▶ [Prompt]
Only an exact repetition of the lines from the one holding "414x182 pixels. At" to the end of the data is wanted, with pictures left out.

Records from a data source:
::::

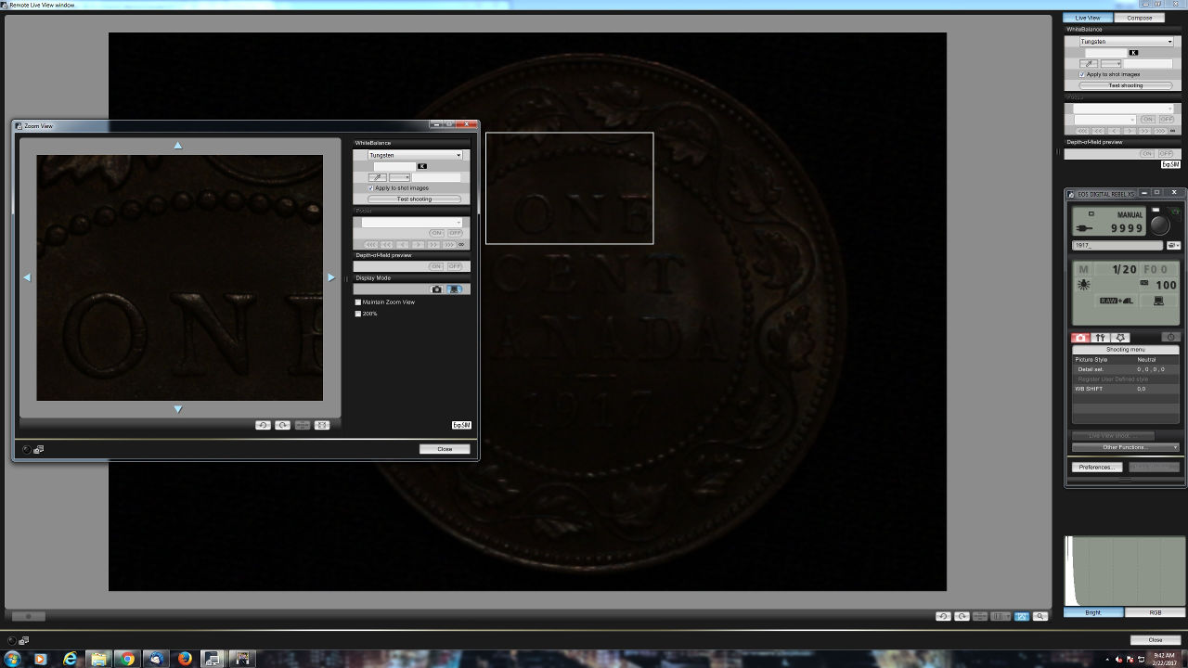
Task: Open the Tungsten white balance dropdown in Zoom View
Action: point(415,155)
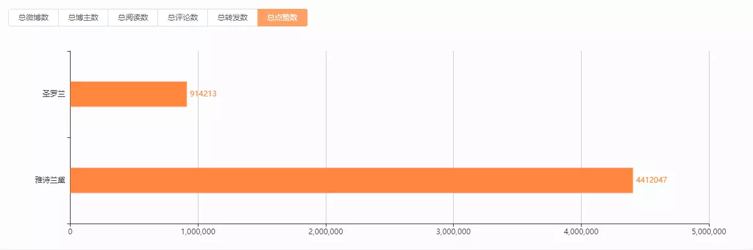
Task: Click the active 总点赞数 tab
Action: point(282,18)
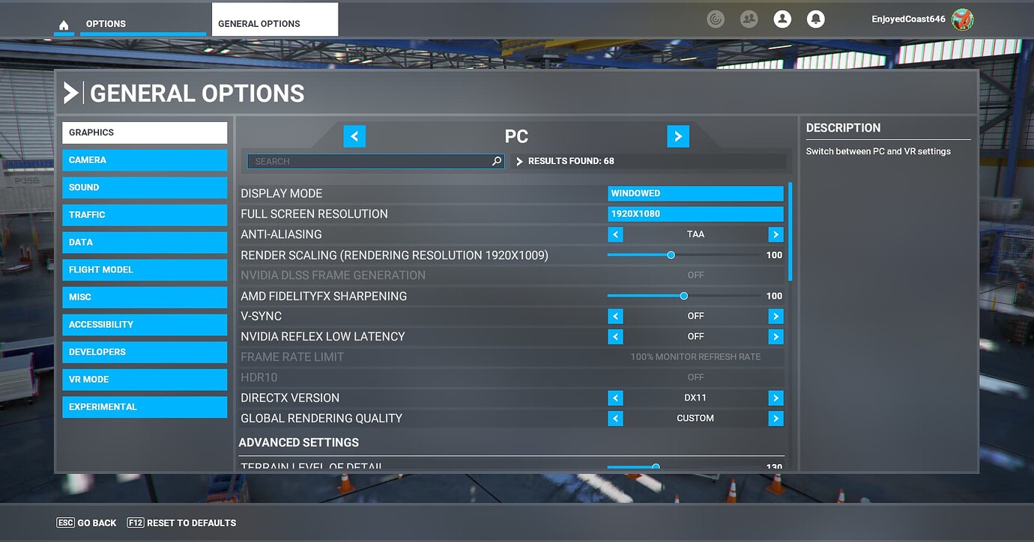Open the Display Mode dropdown

[x=695, y=192]
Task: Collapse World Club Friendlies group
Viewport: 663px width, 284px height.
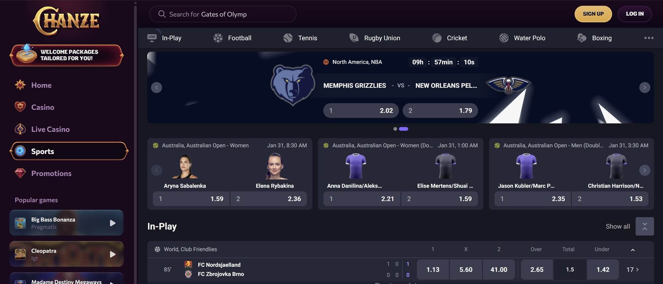Action: coord(633,250)
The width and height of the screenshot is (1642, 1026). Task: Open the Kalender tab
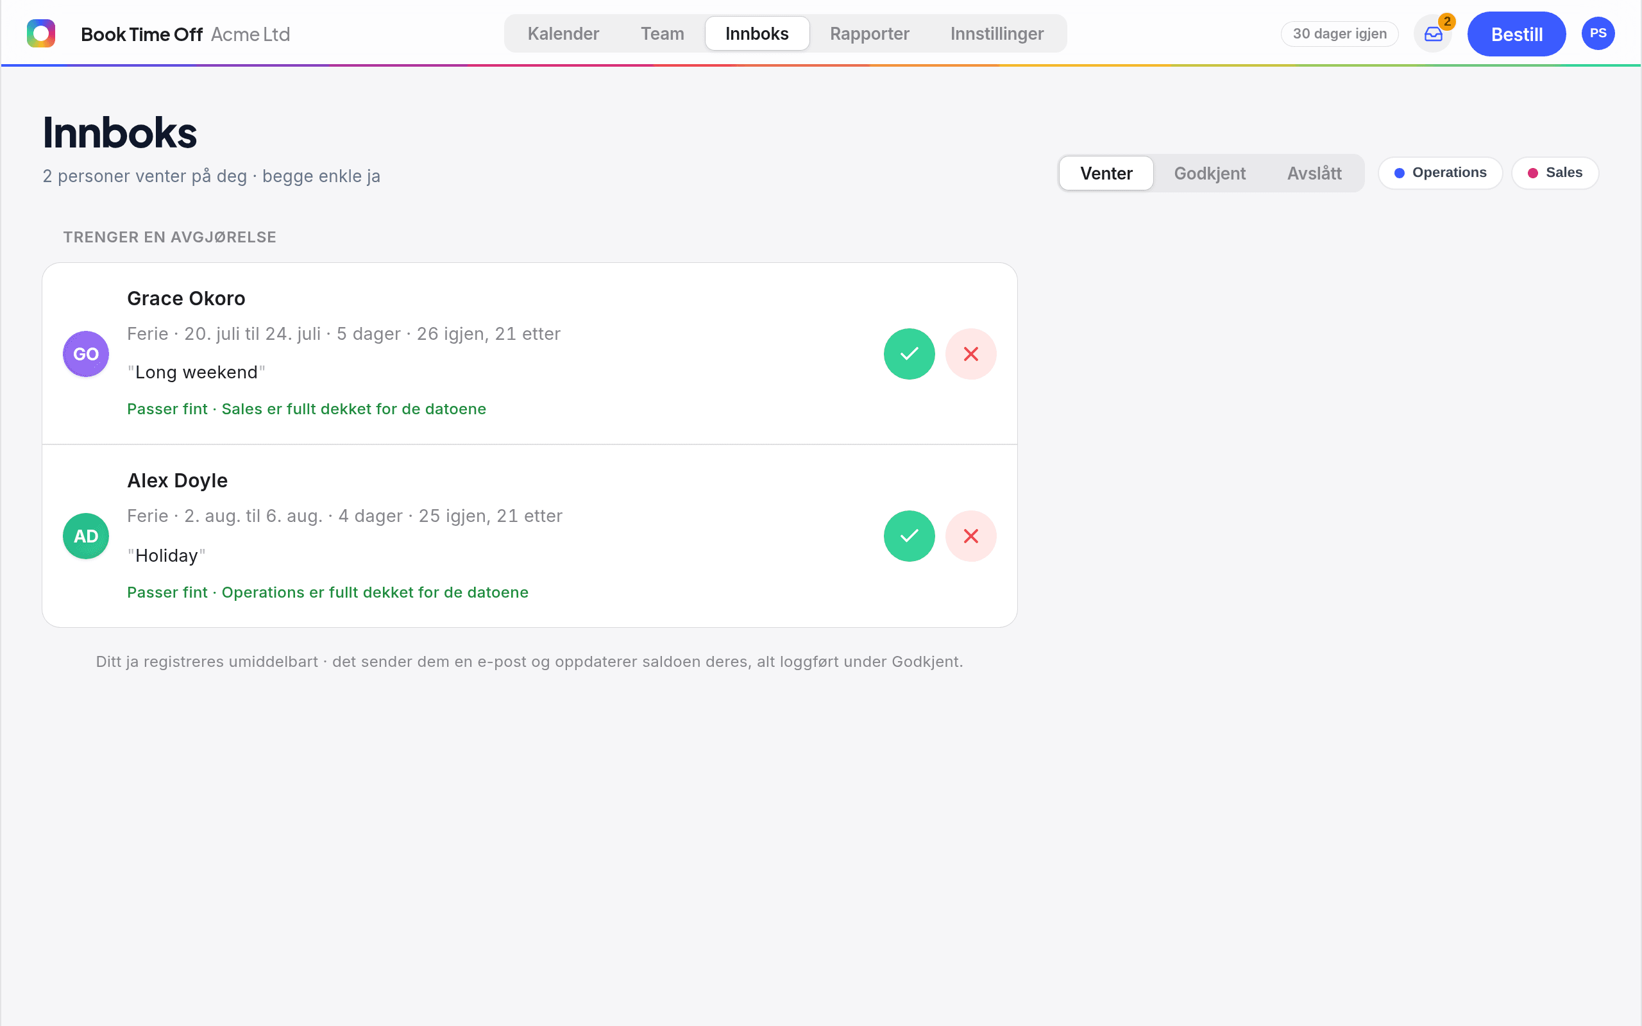(563, 34)
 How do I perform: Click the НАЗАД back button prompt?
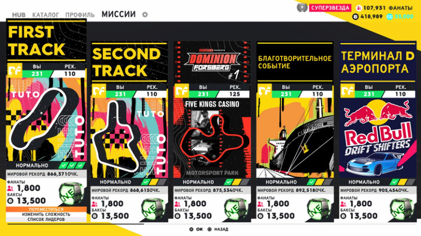click(218, 229)
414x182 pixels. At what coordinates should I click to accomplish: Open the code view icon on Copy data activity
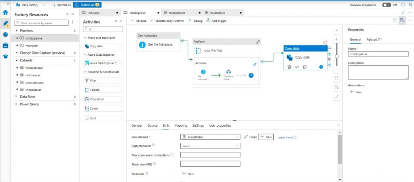pyautogui.click(x=297, y=67)
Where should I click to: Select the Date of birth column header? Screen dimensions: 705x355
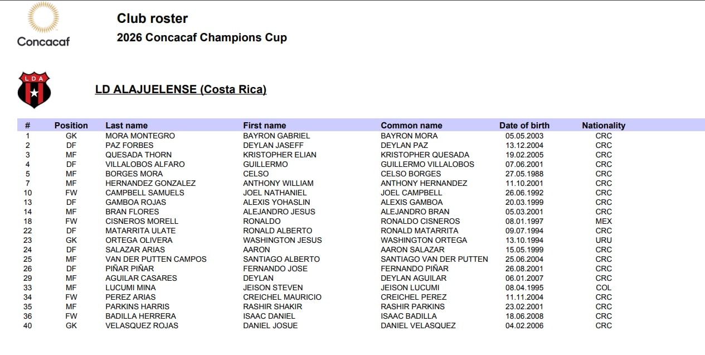(524, 126)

::::

▶ [Answer space]
414x182 pixels. At what coordinates should I click to accomplish: Open the code view icon on Copy data activity
pyautogui.click(x=297, y=67)
Where should I click to: Select the Date of birth column header? Screen dimensions: 705x355
(524, 126)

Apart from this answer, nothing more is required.